Лэнсинг вынул из почтового ящика вечернюю газету. Погрузившись в любимое глубокое кресло, он включил лампу и развернул газету. Новостей мало. Конгресс все еще пережевывал проект закона об ограничении продажи оружия, президент предсказывал (снова) тяжелые последствия отклонения конгрессом предложенного им (президентом) увеличения военного бюджета, ассоциация учителей опять издавала вопли по поводу показа насилия на телеэкране. Были обнаружены три новых вещества, могущих вызывать рак. Мистер Дитере вновь уволил Данвуда — и не то чтобы незаслуженно. На странице писем читателей было напечатано послание, с желчью и возмущением уличавшее газету в опечатке в кроссворде.

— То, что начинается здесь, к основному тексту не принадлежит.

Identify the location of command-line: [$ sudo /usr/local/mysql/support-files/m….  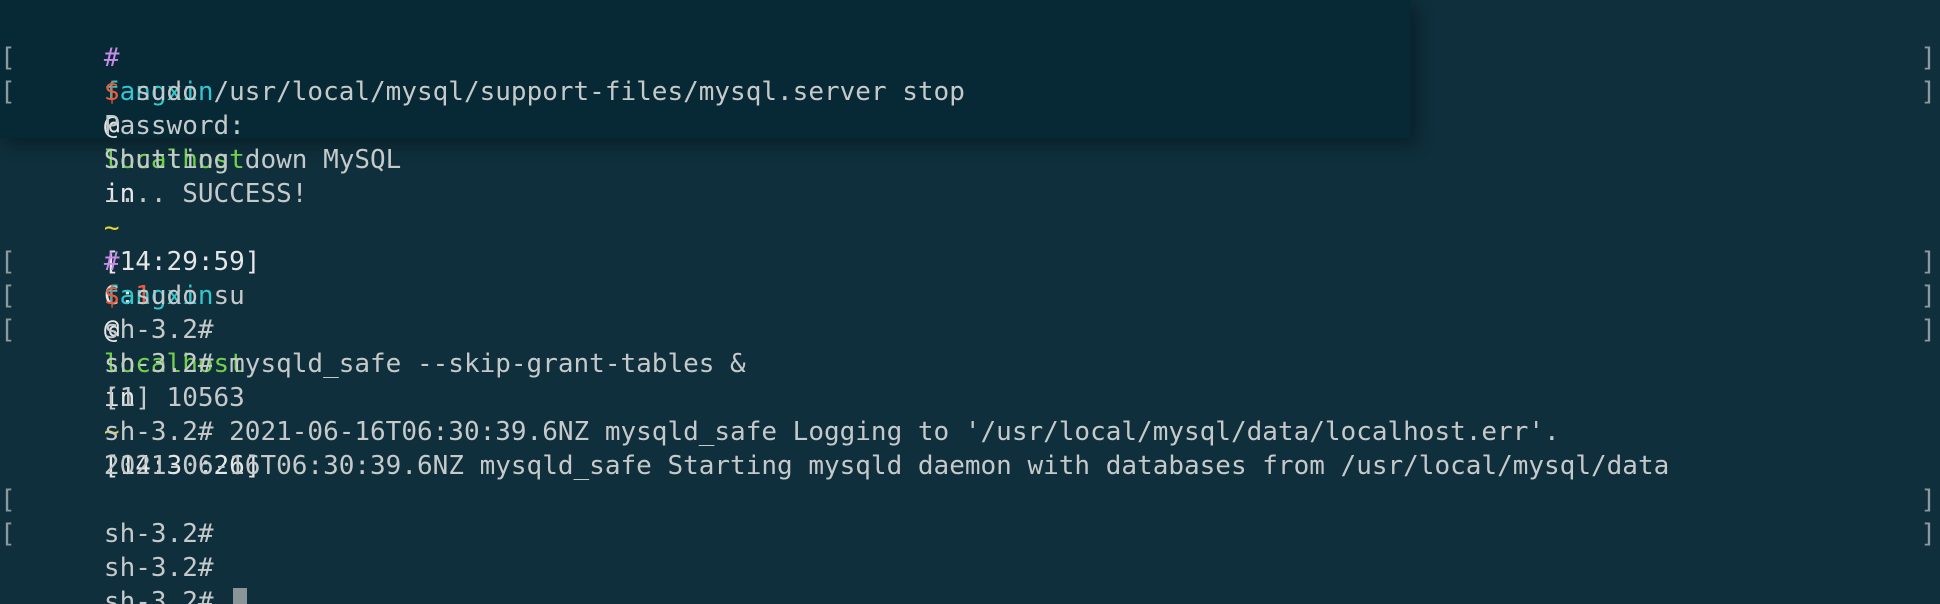
(970, 74).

Макароны с мясом Лэнсинг съел, даже не почувствовав вкуса. Он откопал в буфете черствый бисквит, заварил кофе и за второй чашкой вдруг осознал, что придумывает предлог отложить дело, которое сделает независимо ни от чего, но стремится оттянуть из-за грызущего его сомнения в правильности собственной линии поведения. И сколько бы он ни колебался, он все равно это сделает. Иначе он никогда не простит себе бездействия, вся его жизнь будет отравлена вопросом: что же именно он упустил?
Лэнсинг поднялся из-за стола и пошел в спальню за ключами от машины.